Alex Kotula v EDF Energy Networks (EPN) PLC, Morrison Utility Services Ltd,
and Birch Utilities Ltd
Court : High Court of Justice, Queen’s Bench Division
Judge : His Honour Judge Simon Brown QC
Date of accident : 28/9/06
Date of Judgment : 15/6/10
In this case the Claimant, Mr Kotula aged 24, was on his way home from work along Park Street, St Albans, at about 5 pm on 28th September 2006. He had his mountain bicycle with him. Park Street is a busy A-road often heavy with traffic including lorries and buses. It has a single carriageway in each direction and is quite narrow – each lane being between 2.85 and 3m in width. Chapter 8 of the Highways Streetworks manual suggests that the most hazardous carriageway widths for cyclists are between 2.75m to 3.25m. This is because overtaking vehicles are unable to maintain a decent separation from cyclists whilst overtaking. Carriageway widths of less then 2.75m generally inhibit overtaking.
It was the Claimant’s practice to cycle to and from work, and it was his evidence that along this particular stretch of road he generally cycled on the eastern pavement because it was safer than riding on the carriageway. There was no cycle lane.
On the day of the accident the eastern pavement had a large excavation in it where works had been performed to underground electric cables. The works had been commissioned by EDF Energy. The other two defendants were the subcontractors involved in performing the works. A traffic system with barriers and ramps had been erected around the excavation to prevent users of the footway falling into the works. Contrary to the Traffic Signs Code of Practice, however, there was an obstruction in the form of a wooden post which had been left in the middle of the traffic route between two barriers.
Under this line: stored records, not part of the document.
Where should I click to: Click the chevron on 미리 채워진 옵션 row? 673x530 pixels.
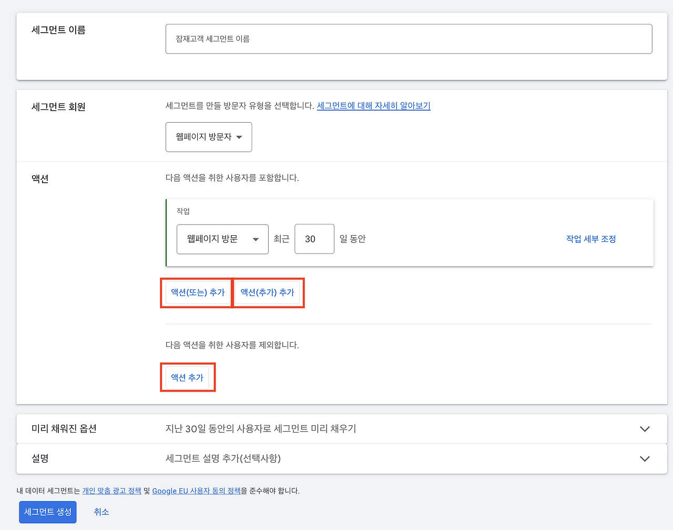(645, 428)
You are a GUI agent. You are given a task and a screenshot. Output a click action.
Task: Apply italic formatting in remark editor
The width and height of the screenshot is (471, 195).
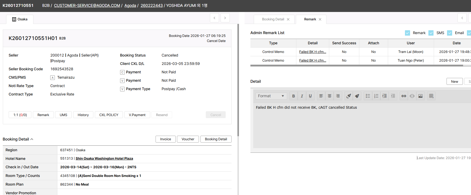point(302,96)
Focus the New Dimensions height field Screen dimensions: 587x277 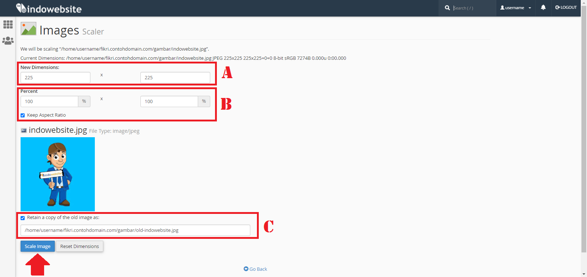175,78
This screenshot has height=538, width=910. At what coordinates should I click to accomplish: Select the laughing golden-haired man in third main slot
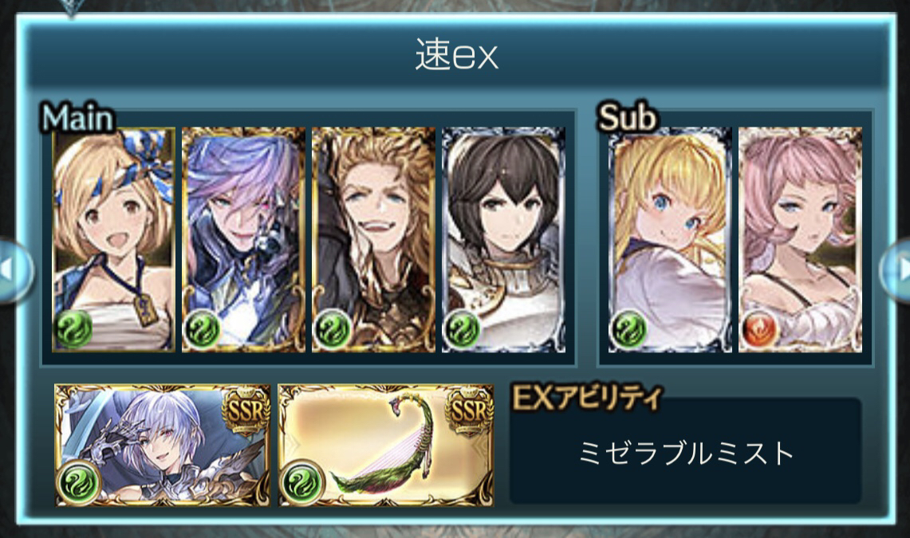373,239
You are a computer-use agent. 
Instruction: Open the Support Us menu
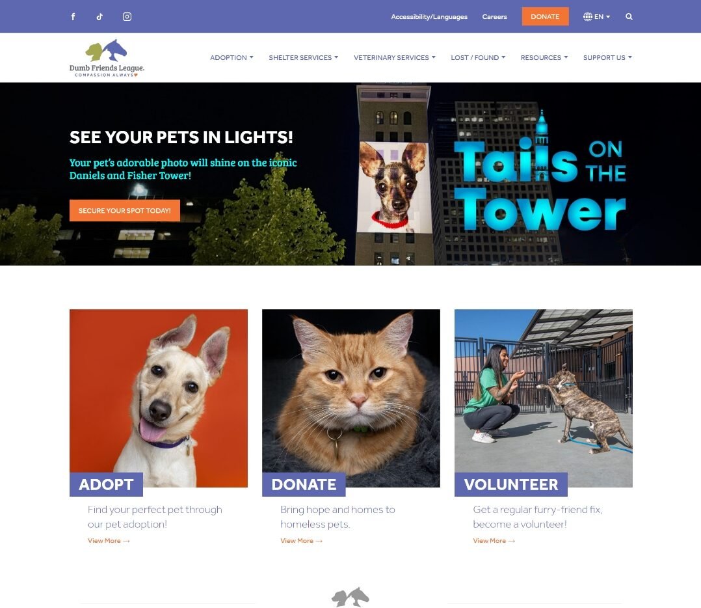pos(607,57)
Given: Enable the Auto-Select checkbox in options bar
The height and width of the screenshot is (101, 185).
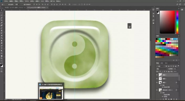Looking at the screenshot, I should point(7,4).
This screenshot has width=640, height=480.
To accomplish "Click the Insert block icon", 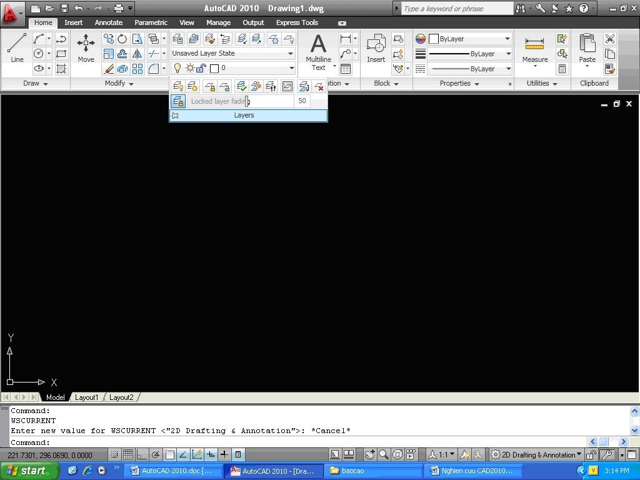I will [376, 48].
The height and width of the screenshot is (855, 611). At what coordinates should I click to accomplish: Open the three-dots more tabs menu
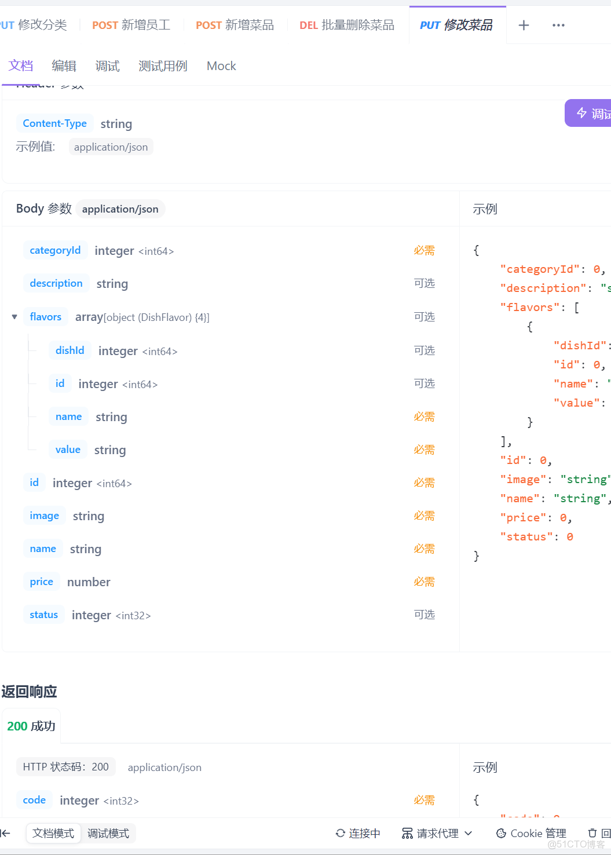coord(558,25)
This meant that there was significantly less than the minimum 1 metre gap to proceed through, as well as a kerb drop and a ramp to negotiate simultaneously.
The judge found that the Claimant had lost his balance whilst trying to get through the obstruction on the pavement, but that he had dismounted at the time. The Claimant fell into the road-side barriers and was struck by a passing HGV. The collision rendered him paraplegic.
The defendants admitted primary liability for the accident on the basis that their barrier system was a foreseeable hazard and that it was foreseeable that cyclists might use the pavement and be put in danger by it. They argued, however, that the cyclist was guilty of substantial contributory negligence even if he was only pushing the bicycle at the material time because the defective barrier system was obvious and he had probably been through it the day before. He could have used a different route, stayed on the road, or used the opposite pavement.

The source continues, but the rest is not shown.